Она была одной из двух избранных, кому позволялось оставаться в доме Аттилы, чтобы разобрать объедки и вымыть посуду после того, как слуги заканчивали свои дела. Ее особенный статус, который показывал, что Аттила ей доверял, и суровость удерживали меня от попыток заговорить с ней раньше. Я даже представить себе не могла, почему она окликнула меня сейчас и почему так рада меня видеть. Я робко подошла к ней и сказала, что голодна и не знаю, где найти еды. Эара встала со своей подушки и объяснила, как дойти до шатра с едой. А когда я поблагодарила ее и собралась уходить, она так изменилась в лице, будто была разочарована моей поспешностью.
Мне пришлось пройти мимо множества шатров, прежде чем я нашла повозки, стоявшие в ряд, как их описала Эара. Шатер с едой находился как раз за ними. Войдя, я обнаружила, что все, кто там работал, были гаутами. Я подумала, что они в большинстве своем происходят родом из одного племени с Эдеко. И мне понадобились все мои силы, чтобы удержаться и не говорить им ничего, кроме «спасибо», переходя от человека к человеку за едой. Когда мою тарелку наполнили, я вышла из шатра и нашла себе место в стороне от других людей. Я никогда до этого не была в этой части селения, и, хотя она выглядела так же, как и остальные, мне нравилось смотреть с нового места.

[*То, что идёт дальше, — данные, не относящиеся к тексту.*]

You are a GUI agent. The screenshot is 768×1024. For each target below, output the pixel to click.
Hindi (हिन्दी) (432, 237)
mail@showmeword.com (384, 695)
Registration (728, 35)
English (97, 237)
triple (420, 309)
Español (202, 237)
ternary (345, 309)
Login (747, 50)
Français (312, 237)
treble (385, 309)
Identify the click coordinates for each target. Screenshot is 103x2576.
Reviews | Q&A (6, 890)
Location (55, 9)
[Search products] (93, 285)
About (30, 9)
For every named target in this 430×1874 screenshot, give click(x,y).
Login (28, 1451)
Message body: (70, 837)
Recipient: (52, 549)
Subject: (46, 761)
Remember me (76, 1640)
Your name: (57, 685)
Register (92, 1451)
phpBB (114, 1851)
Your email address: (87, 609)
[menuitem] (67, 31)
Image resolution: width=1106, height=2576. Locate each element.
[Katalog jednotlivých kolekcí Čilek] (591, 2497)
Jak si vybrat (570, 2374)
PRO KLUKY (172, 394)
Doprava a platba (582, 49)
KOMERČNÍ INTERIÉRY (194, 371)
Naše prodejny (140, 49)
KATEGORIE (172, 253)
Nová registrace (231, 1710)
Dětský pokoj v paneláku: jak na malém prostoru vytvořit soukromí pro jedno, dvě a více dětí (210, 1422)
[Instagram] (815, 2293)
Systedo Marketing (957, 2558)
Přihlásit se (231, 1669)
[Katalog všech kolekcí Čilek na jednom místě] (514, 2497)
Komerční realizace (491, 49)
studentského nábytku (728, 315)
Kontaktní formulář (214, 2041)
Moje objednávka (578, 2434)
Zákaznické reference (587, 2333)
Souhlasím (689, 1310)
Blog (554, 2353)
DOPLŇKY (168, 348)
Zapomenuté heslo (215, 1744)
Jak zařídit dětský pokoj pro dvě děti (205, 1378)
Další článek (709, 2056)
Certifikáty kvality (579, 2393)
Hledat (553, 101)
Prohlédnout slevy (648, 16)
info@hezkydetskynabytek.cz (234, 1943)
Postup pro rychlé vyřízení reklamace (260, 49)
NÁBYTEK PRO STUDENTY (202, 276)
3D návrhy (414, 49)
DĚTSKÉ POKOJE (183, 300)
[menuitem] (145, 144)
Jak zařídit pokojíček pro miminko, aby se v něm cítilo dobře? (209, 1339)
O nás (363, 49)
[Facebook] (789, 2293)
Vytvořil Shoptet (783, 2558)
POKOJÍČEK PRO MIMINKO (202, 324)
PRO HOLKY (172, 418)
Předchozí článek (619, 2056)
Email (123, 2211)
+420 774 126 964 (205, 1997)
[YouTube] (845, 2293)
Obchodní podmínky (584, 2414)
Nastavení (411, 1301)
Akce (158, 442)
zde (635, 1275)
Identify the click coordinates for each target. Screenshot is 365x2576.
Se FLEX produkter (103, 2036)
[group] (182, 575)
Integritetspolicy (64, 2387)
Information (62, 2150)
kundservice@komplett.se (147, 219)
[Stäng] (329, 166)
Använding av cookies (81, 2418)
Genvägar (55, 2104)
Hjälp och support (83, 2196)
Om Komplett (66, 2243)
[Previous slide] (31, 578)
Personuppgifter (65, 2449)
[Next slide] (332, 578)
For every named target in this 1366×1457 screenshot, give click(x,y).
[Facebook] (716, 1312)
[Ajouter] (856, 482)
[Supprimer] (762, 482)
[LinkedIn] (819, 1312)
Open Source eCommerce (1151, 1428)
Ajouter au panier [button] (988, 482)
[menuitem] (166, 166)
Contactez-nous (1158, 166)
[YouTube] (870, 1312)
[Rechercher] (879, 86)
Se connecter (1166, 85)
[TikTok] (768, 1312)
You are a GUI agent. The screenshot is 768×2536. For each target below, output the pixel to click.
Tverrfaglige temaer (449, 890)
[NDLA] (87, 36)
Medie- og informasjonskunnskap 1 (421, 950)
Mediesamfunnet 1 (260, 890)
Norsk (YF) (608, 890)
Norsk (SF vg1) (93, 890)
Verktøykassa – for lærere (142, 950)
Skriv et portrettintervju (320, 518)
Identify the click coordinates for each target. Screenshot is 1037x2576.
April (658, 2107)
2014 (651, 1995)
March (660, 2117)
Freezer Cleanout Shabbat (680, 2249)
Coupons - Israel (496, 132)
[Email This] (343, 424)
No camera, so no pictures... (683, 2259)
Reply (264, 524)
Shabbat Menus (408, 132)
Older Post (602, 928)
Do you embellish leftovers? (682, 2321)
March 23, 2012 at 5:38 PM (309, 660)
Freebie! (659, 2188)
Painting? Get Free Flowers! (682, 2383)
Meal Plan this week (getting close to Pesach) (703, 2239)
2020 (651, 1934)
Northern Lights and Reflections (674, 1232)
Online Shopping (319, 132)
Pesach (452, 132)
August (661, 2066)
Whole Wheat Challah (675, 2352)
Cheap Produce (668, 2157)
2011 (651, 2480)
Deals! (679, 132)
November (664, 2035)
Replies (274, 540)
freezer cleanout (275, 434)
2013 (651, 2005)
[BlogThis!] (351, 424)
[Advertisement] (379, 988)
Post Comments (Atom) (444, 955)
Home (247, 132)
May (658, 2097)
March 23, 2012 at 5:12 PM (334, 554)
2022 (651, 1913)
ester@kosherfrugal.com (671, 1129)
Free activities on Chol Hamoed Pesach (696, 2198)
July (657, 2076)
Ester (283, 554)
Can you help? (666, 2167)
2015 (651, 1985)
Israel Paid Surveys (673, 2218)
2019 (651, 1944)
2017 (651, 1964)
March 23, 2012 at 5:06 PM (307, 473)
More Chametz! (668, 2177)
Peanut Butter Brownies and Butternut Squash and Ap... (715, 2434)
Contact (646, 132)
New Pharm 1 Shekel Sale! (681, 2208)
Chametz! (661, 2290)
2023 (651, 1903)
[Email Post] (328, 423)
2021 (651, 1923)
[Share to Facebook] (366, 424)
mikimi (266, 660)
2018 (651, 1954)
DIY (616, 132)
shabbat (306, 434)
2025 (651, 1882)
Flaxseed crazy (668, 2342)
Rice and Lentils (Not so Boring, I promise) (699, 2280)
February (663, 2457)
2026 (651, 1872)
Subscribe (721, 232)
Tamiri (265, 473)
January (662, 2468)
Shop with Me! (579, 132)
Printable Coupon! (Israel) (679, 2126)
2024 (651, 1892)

Вдруг позади меня раздался тихий плач. Я поставила тарелку и осмотрелась, но никого не увидела. Потом, вглядевшись в выстроенные в ряд повозки, я неожиданно заметила между двумя из них спрятавшуюся женщину примерно моего возраста. Она сидела, согнувшись, но ее искаженное мукой лицо было обращено вверх. Пока я наблюдала за ней, ее боль прошла. Глубоко вздохнув, она выпрямилась и привалилась спиной к колесу. Она оказалась очень красивой. Красивой римлянкой.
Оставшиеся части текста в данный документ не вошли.